● **Written task**:
Reproduce the rows below verbatim, from the line containing "This screenshot has width=2560, height=1260." up to and including the line containing "This screenshot has height=907, width=633.".

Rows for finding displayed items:
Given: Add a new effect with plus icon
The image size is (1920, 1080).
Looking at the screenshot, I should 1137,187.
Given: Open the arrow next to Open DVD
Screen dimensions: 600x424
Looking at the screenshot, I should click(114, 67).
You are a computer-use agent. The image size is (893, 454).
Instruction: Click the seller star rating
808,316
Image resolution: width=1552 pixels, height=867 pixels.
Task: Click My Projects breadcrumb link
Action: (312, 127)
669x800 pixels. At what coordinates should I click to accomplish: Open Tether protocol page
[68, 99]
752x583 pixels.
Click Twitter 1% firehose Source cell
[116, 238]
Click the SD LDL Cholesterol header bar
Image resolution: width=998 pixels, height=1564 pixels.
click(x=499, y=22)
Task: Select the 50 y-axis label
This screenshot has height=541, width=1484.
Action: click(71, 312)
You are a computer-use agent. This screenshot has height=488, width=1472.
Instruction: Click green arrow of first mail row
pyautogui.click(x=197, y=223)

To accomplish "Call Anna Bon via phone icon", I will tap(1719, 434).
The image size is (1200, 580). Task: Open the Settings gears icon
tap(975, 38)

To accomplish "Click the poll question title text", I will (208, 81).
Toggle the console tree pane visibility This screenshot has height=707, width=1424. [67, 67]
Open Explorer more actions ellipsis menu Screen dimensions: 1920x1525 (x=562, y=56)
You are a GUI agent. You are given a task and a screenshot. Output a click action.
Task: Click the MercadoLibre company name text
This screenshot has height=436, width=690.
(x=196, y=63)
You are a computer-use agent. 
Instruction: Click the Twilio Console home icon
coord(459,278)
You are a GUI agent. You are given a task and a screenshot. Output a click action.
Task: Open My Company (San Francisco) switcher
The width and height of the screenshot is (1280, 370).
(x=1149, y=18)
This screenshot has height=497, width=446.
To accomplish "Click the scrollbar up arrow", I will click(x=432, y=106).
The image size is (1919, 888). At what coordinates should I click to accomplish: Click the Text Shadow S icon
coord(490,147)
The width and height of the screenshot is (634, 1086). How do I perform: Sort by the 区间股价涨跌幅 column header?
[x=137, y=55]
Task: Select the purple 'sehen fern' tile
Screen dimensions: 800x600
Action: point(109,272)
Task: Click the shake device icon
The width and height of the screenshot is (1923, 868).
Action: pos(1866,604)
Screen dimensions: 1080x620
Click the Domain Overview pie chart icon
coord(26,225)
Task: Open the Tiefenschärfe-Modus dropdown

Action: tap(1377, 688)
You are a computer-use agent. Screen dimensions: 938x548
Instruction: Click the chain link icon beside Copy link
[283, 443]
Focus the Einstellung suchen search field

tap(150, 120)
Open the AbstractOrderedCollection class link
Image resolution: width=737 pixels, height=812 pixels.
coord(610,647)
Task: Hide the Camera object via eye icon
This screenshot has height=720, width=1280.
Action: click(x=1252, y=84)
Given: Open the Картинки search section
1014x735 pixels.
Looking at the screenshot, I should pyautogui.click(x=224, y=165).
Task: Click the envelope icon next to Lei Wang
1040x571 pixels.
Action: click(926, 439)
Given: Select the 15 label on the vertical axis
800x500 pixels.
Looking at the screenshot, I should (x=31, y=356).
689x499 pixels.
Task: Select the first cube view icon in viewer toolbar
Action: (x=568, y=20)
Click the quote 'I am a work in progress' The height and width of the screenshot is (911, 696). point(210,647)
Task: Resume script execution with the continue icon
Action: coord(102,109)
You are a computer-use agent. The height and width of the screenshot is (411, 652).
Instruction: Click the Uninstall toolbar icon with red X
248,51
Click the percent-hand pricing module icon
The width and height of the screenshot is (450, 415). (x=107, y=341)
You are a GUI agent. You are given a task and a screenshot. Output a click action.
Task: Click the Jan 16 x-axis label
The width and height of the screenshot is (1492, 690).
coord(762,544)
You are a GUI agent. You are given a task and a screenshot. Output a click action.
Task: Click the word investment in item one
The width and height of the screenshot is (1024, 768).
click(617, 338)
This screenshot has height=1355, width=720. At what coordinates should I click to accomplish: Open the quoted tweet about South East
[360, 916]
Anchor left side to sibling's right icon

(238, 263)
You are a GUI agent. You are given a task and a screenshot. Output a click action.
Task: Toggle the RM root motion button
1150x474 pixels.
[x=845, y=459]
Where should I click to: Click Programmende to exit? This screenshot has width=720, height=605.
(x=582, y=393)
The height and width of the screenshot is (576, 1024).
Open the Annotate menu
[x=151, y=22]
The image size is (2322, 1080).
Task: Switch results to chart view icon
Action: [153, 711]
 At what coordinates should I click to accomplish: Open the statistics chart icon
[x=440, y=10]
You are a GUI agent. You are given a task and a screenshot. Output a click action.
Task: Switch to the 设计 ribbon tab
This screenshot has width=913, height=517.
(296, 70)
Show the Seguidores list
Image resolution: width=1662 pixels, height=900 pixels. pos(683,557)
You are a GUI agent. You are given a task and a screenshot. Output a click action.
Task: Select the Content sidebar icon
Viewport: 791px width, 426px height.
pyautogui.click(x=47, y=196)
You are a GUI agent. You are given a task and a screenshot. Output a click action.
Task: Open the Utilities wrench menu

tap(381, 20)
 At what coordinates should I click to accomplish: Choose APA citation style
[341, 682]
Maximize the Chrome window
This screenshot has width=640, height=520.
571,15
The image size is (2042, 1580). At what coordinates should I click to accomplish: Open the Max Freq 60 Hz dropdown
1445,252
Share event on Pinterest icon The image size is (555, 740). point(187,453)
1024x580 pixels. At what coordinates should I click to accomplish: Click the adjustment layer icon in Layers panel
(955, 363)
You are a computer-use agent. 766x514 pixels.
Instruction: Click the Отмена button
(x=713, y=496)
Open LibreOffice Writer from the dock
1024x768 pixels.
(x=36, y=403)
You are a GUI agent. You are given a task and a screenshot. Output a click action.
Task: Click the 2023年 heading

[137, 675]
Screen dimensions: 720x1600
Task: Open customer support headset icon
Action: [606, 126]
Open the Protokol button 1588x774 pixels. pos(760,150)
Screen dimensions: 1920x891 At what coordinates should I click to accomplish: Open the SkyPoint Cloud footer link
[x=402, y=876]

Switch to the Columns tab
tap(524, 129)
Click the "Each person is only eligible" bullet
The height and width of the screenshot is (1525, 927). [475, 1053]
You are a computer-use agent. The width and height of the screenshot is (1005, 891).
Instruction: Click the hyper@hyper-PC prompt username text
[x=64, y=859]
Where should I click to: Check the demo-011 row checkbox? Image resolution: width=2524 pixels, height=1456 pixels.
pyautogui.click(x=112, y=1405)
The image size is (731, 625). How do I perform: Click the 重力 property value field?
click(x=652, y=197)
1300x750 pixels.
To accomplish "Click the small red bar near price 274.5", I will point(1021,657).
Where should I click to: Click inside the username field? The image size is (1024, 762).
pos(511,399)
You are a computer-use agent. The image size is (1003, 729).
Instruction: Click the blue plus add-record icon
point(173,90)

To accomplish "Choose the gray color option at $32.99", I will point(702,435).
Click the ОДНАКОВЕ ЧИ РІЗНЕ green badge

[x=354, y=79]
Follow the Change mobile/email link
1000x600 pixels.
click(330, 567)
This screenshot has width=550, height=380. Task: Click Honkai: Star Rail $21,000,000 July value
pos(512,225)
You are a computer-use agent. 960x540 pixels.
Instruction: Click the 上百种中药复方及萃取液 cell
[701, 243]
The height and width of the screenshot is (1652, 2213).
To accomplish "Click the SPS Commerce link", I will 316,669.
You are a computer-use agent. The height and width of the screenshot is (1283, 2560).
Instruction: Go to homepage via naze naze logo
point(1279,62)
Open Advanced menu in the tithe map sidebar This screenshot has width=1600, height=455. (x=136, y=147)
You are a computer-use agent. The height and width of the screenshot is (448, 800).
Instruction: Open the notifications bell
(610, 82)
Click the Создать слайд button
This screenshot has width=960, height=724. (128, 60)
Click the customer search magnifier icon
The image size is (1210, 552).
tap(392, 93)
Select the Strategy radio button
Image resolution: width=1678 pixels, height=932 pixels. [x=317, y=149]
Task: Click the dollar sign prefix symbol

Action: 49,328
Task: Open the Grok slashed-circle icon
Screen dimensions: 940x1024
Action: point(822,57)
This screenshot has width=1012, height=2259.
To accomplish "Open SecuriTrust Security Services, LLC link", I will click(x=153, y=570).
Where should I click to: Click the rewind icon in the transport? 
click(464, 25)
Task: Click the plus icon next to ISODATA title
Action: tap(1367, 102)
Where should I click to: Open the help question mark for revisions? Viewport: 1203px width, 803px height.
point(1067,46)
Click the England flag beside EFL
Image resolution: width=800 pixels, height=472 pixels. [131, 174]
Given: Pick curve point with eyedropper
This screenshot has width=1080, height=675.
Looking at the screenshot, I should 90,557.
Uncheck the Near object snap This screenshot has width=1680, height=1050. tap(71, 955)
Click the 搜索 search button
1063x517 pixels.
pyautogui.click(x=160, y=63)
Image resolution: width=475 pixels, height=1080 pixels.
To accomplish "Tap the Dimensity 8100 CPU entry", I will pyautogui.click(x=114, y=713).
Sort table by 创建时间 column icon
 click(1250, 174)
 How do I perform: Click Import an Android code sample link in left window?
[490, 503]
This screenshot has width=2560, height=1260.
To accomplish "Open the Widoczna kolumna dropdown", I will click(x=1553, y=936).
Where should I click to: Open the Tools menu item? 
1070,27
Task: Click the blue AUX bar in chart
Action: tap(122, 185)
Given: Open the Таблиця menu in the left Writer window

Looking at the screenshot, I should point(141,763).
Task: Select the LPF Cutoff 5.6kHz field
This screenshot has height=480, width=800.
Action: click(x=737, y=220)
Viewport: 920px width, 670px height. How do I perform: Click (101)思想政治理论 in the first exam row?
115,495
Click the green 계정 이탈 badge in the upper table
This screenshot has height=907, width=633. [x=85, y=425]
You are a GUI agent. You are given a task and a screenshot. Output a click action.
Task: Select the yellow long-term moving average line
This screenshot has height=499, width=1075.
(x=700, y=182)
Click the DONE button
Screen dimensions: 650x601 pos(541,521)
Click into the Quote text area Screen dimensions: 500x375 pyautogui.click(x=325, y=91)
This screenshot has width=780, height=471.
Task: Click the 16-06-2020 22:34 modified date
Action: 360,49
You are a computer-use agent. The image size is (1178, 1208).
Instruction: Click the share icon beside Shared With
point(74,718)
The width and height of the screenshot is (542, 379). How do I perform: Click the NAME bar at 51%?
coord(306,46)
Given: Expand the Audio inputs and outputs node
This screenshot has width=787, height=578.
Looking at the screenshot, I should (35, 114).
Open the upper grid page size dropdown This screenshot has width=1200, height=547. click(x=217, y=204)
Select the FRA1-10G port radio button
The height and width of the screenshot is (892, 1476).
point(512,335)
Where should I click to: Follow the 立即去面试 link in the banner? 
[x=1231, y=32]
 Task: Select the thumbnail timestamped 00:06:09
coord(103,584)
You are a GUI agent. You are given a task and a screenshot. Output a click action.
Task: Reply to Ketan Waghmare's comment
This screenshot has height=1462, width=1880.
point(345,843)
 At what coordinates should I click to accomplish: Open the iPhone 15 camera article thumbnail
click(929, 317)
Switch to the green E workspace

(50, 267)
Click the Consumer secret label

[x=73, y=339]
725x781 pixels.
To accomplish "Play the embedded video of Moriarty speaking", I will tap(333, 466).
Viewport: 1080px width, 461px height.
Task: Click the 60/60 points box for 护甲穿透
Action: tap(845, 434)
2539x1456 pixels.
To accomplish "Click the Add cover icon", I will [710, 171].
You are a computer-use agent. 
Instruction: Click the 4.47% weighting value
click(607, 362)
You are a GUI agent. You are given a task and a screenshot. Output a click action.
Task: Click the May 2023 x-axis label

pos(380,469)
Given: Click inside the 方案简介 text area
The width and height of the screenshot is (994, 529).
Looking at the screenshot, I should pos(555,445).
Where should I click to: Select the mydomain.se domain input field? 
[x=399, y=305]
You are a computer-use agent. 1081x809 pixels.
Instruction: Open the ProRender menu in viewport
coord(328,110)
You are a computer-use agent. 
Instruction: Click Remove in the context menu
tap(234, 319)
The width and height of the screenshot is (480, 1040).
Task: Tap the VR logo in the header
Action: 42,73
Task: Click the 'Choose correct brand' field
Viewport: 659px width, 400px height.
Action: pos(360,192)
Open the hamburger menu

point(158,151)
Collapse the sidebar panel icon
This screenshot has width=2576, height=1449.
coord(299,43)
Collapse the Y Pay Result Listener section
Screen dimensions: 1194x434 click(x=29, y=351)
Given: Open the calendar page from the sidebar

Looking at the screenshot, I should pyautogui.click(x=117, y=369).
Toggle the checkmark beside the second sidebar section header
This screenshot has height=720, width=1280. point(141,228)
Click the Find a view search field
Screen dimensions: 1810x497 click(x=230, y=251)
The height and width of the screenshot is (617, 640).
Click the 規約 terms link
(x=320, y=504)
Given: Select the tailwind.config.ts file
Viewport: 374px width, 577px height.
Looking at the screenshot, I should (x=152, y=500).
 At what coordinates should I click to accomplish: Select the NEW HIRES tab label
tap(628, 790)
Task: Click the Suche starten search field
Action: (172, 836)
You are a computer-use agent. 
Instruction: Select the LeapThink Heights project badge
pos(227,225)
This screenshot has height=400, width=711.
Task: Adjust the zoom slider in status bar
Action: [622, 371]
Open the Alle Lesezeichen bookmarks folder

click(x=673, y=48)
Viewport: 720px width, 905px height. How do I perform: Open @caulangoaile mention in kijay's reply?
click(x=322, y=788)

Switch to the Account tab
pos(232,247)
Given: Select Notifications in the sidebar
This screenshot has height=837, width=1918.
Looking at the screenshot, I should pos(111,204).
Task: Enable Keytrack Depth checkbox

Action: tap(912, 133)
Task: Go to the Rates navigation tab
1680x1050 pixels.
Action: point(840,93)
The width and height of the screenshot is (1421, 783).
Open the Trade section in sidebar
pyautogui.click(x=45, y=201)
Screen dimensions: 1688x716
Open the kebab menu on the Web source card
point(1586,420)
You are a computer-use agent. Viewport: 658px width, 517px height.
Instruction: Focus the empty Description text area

● **The completed task**:
This screenshot has width=2560, height=1260.
To accomplish "Open the Widoczna kolumna dropdown", I will click(x=1553, y=936).
Where should I click to: Open the Tools menu item? 
1070,27
Task: Click the blue AUX bar in chart
Action: tap(122, 185)
Given: Open the Таблиця menu in the left Writer window

Looking at the screenshot, I should point(141,763).
Task: Select the LPF Cutoff 5.6kHz field
This screenshot has height=480, width=800.
Action: click(x=737, y=220)
Viewport: 920px width, 670px height. How do I perform: Click (101)思想政治理论 in the first exam row?
115,495
Click the green 계정 이탈 badge in the upper table
This screenshot has height=907, width=633. [x=85, y=425]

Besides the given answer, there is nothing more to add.